The insurers reasoned that the malware used in the attack was an instrument of the Russian government “as part of its ongoing hostilities with Ukraine” and, therefore, the exclusion unambiguously applies to preclude coverage.

The court disagreed with the insurers’ application of this exclusion and granted summary judgment in Merck’s favor. Seeming to implicitly recognize the novelty of the insurers’ argument that the exclusion applies in the cyberattack context, it reasoned that the “ordinary meaning” of the exclusion’s terms simply did not support their desired outcome:

The exclusion cites to “hostile or warlike action”. As Plaintiffs correctly note, warlike can only be interpreted as “like war”, citing to the Oxford English Dictionary.  That same dictionary defines ‘hostile’ as “of, pertaining to, or characteristic of an enemy; pertaining to or engaged in actual hostilities.” … As Plaintiff correctly notes in its brief, no court has applied a war (or hostile acts) exclusion to anything remotely close to the facts herein.

The court further found that the insured’s reasonable expectations must be considered.  Specifically, it determined that “both parties to this contract are aware that cyber attacks in various forms, sometimes from private sources and sometimes from nation-states have become more common. Despite this, Insurers did nothing to change the language of the exemption to reasonably put this insured on notice that it intended to exclude cyber attacks. Certainly they had the ability to do so.”

Takeaways for policyholders

As coverage disputes involving cyberattacks become more frequent and nuanced, the Merck v. Ace decision is an important win for policyholders. Many types of coverage, including cyber insurance and other policies that provide similar coverage, contain the same or an equivalent “act of war” exclusion.

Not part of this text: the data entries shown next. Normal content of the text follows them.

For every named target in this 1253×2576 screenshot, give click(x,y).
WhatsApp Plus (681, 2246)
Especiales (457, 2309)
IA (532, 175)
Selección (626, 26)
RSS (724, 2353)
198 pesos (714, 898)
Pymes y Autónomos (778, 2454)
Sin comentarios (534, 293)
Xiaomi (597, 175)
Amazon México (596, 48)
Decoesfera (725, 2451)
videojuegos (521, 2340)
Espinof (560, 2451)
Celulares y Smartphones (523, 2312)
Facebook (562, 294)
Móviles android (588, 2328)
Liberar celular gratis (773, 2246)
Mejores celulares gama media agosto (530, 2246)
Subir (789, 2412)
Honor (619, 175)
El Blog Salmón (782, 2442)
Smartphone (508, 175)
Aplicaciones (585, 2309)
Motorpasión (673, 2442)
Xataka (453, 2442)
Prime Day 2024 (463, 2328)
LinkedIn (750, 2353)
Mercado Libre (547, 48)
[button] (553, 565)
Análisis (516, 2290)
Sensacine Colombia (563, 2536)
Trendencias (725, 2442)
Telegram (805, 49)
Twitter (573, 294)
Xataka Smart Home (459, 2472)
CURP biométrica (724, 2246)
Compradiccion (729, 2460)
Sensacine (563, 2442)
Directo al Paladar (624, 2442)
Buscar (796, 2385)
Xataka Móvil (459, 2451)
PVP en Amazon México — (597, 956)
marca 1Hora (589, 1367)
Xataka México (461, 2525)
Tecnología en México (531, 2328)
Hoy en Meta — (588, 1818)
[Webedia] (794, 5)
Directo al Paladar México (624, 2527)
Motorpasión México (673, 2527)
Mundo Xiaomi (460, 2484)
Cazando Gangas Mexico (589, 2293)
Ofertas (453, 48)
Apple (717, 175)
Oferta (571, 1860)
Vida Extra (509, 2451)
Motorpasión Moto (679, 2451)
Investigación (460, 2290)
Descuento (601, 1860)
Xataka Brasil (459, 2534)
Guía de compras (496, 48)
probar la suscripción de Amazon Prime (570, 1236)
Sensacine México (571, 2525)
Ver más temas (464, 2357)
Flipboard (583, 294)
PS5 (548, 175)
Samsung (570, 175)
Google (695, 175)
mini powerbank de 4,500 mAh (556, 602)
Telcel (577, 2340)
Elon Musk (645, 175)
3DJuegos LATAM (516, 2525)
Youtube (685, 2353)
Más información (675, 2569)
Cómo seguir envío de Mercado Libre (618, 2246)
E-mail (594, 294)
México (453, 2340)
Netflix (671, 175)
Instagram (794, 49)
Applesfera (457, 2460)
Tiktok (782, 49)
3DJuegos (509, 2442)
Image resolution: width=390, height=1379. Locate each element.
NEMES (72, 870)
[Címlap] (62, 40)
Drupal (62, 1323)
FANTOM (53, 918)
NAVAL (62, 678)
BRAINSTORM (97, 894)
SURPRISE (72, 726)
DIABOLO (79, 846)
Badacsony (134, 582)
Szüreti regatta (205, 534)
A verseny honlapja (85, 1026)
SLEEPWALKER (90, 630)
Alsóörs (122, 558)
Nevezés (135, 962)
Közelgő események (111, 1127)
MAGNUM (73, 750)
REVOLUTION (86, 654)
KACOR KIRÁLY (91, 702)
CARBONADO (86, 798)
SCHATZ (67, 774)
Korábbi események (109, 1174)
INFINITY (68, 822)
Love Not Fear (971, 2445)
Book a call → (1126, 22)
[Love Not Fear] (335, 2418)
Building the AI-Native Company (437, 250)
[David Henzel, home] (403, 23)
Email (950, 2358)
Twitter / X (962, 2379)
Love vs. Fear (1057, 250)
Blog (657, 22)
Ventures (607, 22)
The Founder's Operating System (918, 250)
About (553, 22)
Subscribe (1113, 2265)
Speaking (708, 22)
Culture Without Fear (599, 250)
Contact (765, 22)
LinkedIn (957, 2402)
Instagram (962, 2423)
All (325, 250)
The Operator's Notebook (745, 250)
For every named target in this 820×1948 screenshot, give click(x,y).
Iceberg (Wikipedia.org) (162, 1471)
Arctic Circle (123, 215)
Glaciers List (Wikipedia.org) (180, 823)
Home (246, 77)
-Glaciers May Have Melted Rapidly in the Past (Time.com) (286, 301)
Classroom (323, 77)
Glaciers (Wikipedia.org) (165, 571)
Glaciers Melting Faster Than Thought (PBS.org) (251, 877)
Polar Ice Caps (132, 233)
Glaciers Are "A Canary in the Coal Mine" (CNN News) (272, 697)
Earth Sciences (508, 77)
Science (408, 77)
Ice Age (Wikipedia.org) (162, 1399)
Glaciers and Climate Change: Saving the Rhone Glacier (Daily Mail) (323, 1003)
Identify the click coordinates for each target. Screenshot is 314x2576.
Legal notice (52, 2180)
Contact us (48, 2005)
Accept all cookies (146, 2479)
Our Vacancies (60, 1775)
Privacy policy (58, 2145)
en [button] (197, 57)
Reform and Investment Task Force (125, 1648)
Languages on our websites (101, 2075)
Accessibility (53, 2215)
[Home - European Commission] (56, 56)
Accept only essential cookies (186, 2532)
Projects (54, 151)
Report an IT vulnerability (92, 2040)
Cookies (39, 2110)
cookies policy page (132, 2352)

This decision is a step in the right direction of ensuring that insurers do not restrict coverage beyond that which was intended by the parties using language that could impact a massive subset of policyholders.

Merck v. Ace also serves as a warning to policyholders in the market for new insurance or upcoming renewals. Insurers have been taking major financial hits on claims related to cyberattacks, and are likely to continue to review and scrutinize policy language with renewed urgency. Policyholders should work with trusted brokers, risk management professionals, and coverage counsel to evaluate policy language before binding to ensure that they fully understand the scope of what they are purchasing, and flag and consider any changes that may limit, restrict, or otherwise change their coverage. Although Merck v. Ace is certainly likely to garner attention, the “act of war” exclusion is but one of many terms that are surely drawing fresh scrutiny from the insurance industry.